Non male pure la contro idea Scorsesiana di far invecchiare i personaggi tramite la scelta di vari attori somiglianti tra loro, così da favorire una continuità con lo spettatore. The Irishman per esempio giocava su questo aspetto per tener salda l’idea del trio d’attori, attraverso il tempo, qui invece è il contrario visto che non viene utilizzata una determinata tecnica degli effetti speciali ma ci si basa molto di più su una scelta certosina della regia. Il film in sé richiama tantissimi la poetica singolare di Night, sia dal mistero fino ai comportamenti degli stessi personaggi (pro e contro da sempre nella sua scrittura) per arrivare al finale tipico del regista che toglie il velo e mostra la verità.

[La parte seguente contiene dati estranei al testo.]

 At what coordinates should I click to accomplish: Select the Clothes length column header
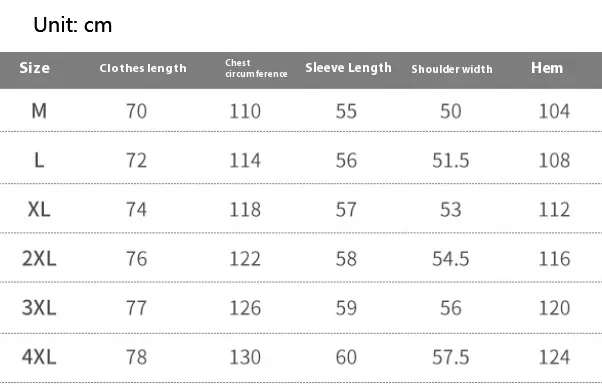(x=143, y=68)
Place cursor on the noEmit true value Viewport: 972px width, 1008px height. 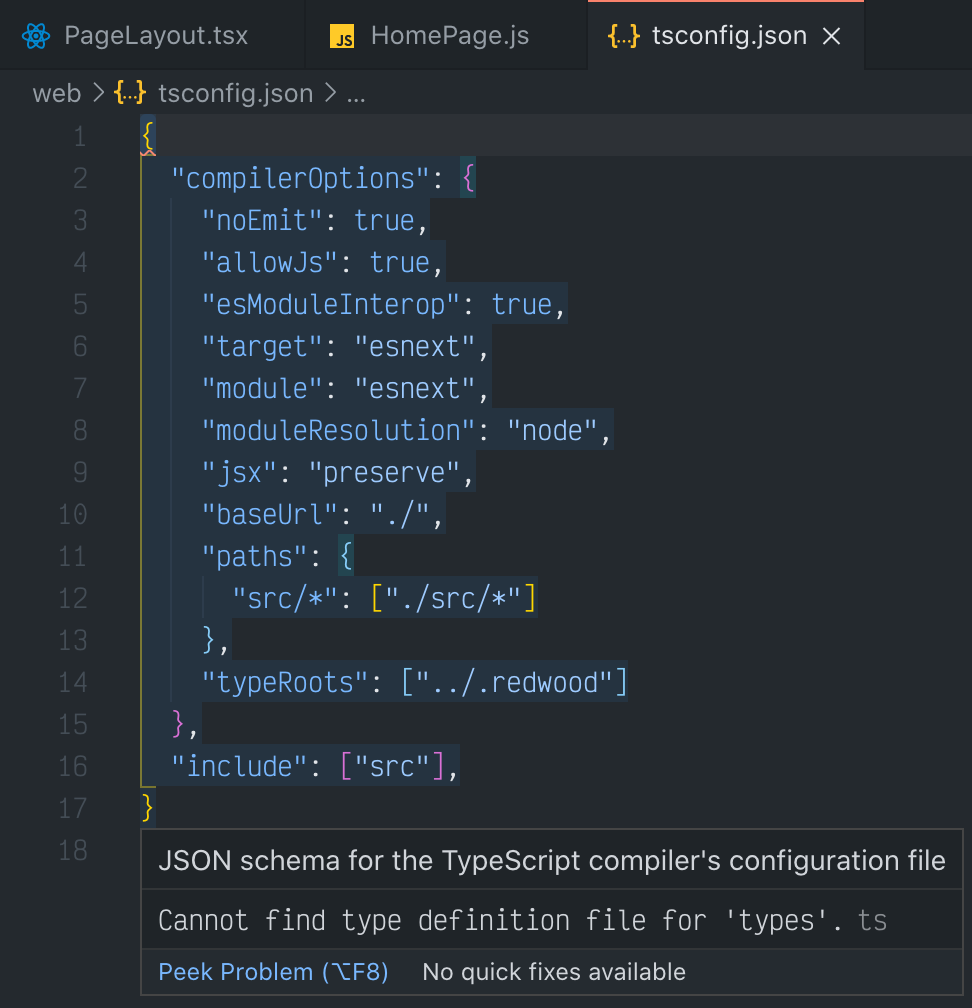(x=384, y=220)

La fotografia di Mike Gioulakis è fondamentale, già curatore di opere importanti del nuovo horror statunitense come It Follows e Us, aiuta l’idea che Night ha del soggetto, avendo anche collaborato con lui in Split e Glass. La colonna sonora di Trevor Gureckis è quando di più funzionale possa essere all’andamento narrativo. Non male il numeroso cast nel quale troviamo: Gael Garcia Bernal, Vicky Krieps, Rufus Sewell, Ken Leung, la mia biondissima Abbey Lee (autrice forse della scena più horror nel film), Thomasin McKenzie, Embeth Davidtz e per finire un’altra delle mie biondissime (tinte) ovvero Francesca Eastwood. Tutti i personaggi ricoprono alla perfezione i loro ruoli, nonostante alcune pecche Shyamalane di scrittura che da sempre riconosciamo a un metro di distanza, le incomprensioni e ossessioni dei personaggi escono fuori naturalmente e talvolta in modi involontariamente divertenti. Tirando le somme, Shyamalan ci regala un ottimo prodotto d’intrattenimento, non privo di scelte autoriali che forse ne minano il suo potenziale, ma che mostra una storia interessante unita con quel tipico mistero che racchiude i suoi film.